Esta segunda parte de El rosa Tiepolo se cierra con el destacado de las figuras de orientales en la obra del artista, que Calasso explica como propulsores o «levitadores» de cada pintura o cada dibujo y grabado en los que aparecen, con sus atuendos recargados y sus miradas impenetrables, dotando a las escenas de una palpitación especial y un significado abierto a la especulación temeraria en la que tan cómodamente se mueve Calasso. Pero el libro no acaba ahí.
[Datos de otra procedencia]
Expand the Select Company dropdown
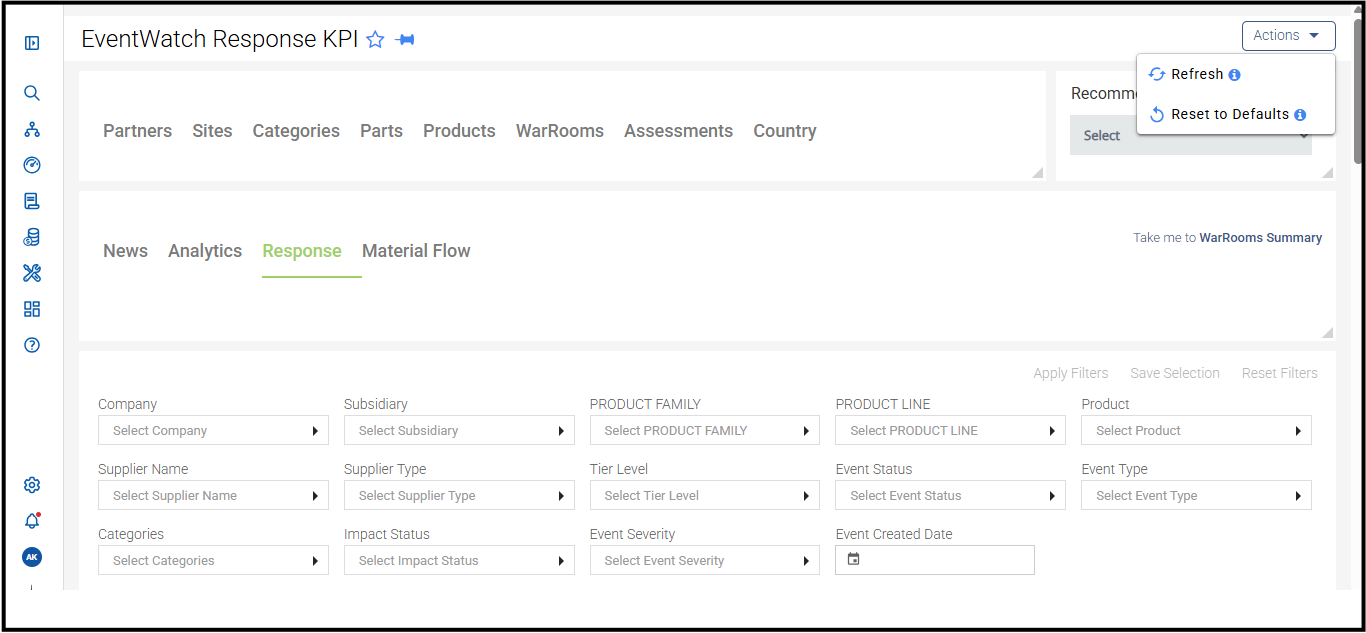 213,431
La tercera y última parte, titulada «Gloria y soledad», es el remate metodológico con el que el editor-autor nacido en Florencia quiere llegar a las últimas conclusiones de su propio programa de interpretación «tiepolesca». Son las páginas menos vertiginosas del libro, aunque no carecen de interés, sobre todo si las leemos como españoles. En ella, Tiepolo se instala, a invitación del monarca, en Madrid, sufre algún desdoro profesional y algún desplante regio, así como desdichas conyugales; se decía en la corte de Carlos III –y lo repitieron después nuestros afrancesados, seguramente con hipérbole romántica, a los amigos cultos de París– que su esposa Cecilia, hermana de Francesco Guardi y madre de nueve de los hijos de Giambattista, se hizo en España una ludópata compulsiva, jugándose a menudo en las timbas los bocetos de su marido.

Para reforzar, de modo creo que innecesario, el lado de desdicha de Giambattista, Calasso llega a decir que cuando, poco después de la muerte del veneciano en 1770, y con la venia del rey, los siete lienzos pintados por él para la iglesia madrileña de San Pascual Baylón fueron retirados y sustituidos por otros de Mengs y Bayeu, «se consuma la eliminación de Tiepolo “in toto” de la psique europea, que se prolongaría a lo largo de un siglo», un período, insiste Calasso, en el que nadie, ni siquiera los que vivían en el Véneto, en Baviera, en España, bajo sus techos al fresco levantaban los ojos «hacia esas nubes, esos animales y esos ángeles». Conviene, por una parte, señalar que la estela pictórica del gran maestro la continuaron sus dos hijos, y es de agradecer que Calasso no los menosprecie, pues los pasteles de tipos populares que pintó Lorenzo en Madrid antes de morir en Somosaguas a los treinta y nueve años son de lo mejor del arte español de la segunda mitad del siglo XVIII, y, si se me permite, también a mí, la aventura de los juicios, las catorce Estaciones de la Cruz que un adolescente Giandomenico, antes de seguir a su padre a Madrid, dejó en la iglesia veneciana de San Polo a modo de reportaje al óleo de la Pasión, son de una llamativa originalidad, un poco naturalistas avant la lettre, siendo este hijo, por más longevo, el depositario y difusor de la marca paterna. Pero luego llegó Goya, claro, y ése si que fue alguien que no dejó de mirar nunca, en las bóvedas y en los caballetes, a Giambattista. Al ceremonioso y festivo y al sombrío.